1. A system (100) for managing system maintenance of a plurality of hosts accessible by client devices (105, 107, 109) over at a cloud computing, the system comprising:

a monitoring agent (122) deployed on each of the hosts, operably monitors and records system activities of the hosts to determine if the host requires a maintenance; a workflow agent (124) deployed on each of the hosts, operably automating the maintenance tasks at a suitable time;

a maintenance controller (1 10) for supervising the overall maintenance of the plurality of hosts;

a migration agent (1 12) deployed on the maintenance controller (1 10), the migration agent (1 12) is adapted for migrating virtual machines of the respective hosts when a migration is required for shutting down the hosts;

an analyze agent (1 14) deployed on the maintenance controller (110), the analyze agent (1 14) operatively analyzes the system activities of the respective hosts collected by the monitoring agent (122) to determine the suitable time to execute the maintenance tasks.

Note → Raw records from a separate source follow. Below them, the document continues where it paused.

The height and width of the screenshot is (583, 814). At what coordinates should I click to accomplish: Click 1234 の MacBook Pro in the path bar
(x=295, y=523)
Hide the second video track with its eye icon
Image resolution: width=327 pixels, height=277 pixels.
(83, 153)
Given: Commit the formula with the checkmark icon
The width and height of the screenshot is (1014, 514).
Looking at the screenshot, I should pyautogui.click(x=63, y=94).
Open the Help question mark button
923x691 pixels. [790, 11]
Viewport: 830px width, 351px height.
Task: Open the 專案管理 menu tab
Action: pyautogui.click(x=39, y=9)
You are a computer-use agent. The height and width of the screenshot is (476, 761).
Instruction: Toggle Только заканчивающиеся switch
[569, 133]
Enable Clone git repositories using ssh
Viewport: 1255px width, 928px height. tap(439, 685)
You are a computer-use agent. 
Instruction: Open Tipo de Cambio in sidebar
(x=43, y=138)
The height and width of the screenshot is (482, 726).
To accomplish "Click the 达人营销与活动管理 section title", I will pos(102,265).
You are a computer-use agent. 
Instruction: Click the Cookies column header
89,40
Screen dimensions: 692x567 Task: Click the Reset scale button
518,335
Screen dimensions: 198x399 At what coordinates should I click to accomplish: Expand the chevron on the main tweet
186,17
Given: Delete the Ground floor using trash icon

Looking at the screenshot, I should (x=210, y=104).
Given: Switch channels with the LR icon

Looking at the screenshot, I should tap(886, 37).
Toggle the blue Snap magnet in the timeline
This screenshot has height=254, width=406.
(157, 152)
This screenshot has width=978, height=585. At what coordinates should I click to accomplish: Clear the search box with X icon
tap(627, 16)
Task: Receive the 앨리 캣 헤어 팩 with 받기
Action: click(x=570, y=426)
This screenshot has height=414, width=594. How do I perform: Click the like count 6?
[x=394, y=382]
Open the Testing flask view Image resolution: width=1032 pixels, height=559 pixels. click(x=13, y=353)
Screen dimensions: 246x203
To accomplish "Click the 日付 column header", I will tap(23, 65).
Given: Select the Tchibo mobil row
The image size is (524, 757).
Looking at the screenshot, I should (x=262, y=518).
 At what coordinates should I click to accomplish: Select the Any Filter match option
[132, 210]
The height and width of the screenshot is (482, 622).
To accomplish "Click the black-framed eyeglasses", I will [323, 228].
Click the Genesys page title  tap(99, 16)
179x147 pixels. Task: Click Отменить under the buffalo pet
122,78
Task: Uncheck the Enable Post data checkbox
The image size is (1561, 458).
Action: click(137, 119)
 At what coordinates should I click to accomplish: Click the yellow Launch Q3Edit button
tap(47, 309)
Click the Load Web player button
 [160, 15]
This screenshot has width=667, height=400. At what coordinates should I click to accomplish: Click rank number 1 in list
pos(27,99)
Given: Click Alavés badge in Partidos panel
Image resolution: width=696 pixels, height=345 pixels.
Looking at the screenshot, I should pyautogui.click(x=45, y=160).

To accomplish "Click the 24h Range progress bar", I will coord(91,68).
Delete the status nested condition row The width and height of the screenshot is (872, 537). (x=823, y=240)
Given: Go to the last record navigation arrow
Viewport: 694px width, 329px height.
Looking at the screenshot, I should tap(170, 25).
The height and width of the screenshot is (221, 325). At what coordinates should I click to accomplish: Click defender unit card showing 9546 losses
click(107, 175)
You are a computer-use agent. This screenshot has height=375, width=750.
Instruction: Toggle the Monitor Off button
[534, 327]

2. The system (100) according to claim 1, wherein the analyze agent (114) operatively determines a usage pattern from the recorded system activities of the host to identify a period where the system activities are at the lowest, and scheduled the suitable time at the period.

3. The system ( 100) according to claim 2, wherein the system activities include CPU usage, memory usage, disk I/O usage, and network transmissions.

4. The system (100) according to claim 3, wherein a time duration of each system activity at its lowest is compared with each other to identify an overlapping period of the time durations and scheduled the overlapping period as the suitable time for executing the maintenance tasks.

5. The system (100) accrording to claim 4, wherein when no overlapping period is identified, the system scheduled the suitable time based on a maintenance attribute priority file set by the system administrator.

6. The system (100) according to claim 1, wherein the workflow agent (124) automates the maintenance tasks based on a maintenance task list configured for the respective hosts by the system administrator.

7. The system (100) according to claim 1 , wherein the workflow agent (124) operationally determines a mean time to recovery based on the scheduled maintenance task list; and instructs the migration agent (1 12) to migrate all available virtual machines when needed, before carrying out the maintenance tasks.

8. A method of managing system maintenance of a plurality of hosts accessible by client devices over at a cloud computing, the method comprising: deploying a monitoring agent (122) and a workflow agent (124) on the respective hosts; providing a maintenance controller (1 10) having a migration agent (112) and an analysing agent (1 14); monitoring and recording (201) system activities by the monitoring agent (122) from the respective hosts for determining (205) if maintenance is required on the host; analyzing (207) a suitable time for executing maintenance task through analyze agent (1 14) based on the system activities; and executing maintenance tasks (209) automatically at the suitable time, wherein when it is required, instructing the migrating agent (1 12) to migrate (406) virtual machines resided on the host.

9. The method of claim 8, further comprising:

determining (301) a usage pattern from the recorded system activities of the host; identifying (302) a period where the system activities are at the lowest by identifying a time duration of each activities at their lowest and comparing the time duration with each other to identify an overlapping period of the time durations; and scheduling (305) a suitable time at that overlapped period,

wherein the system activities includes CPU usage, memory usage, disk I/O usage, and network transmissions.

10. The method of claim 9, further comprising:

analysing (402) maintenance tasks for carrying out over the host to be maintained; determining (403) mean time to recovery;

determining (405) through the maintenance tasks if restarting or shutting down of the host is require to determine if the migration of virtual machines is required.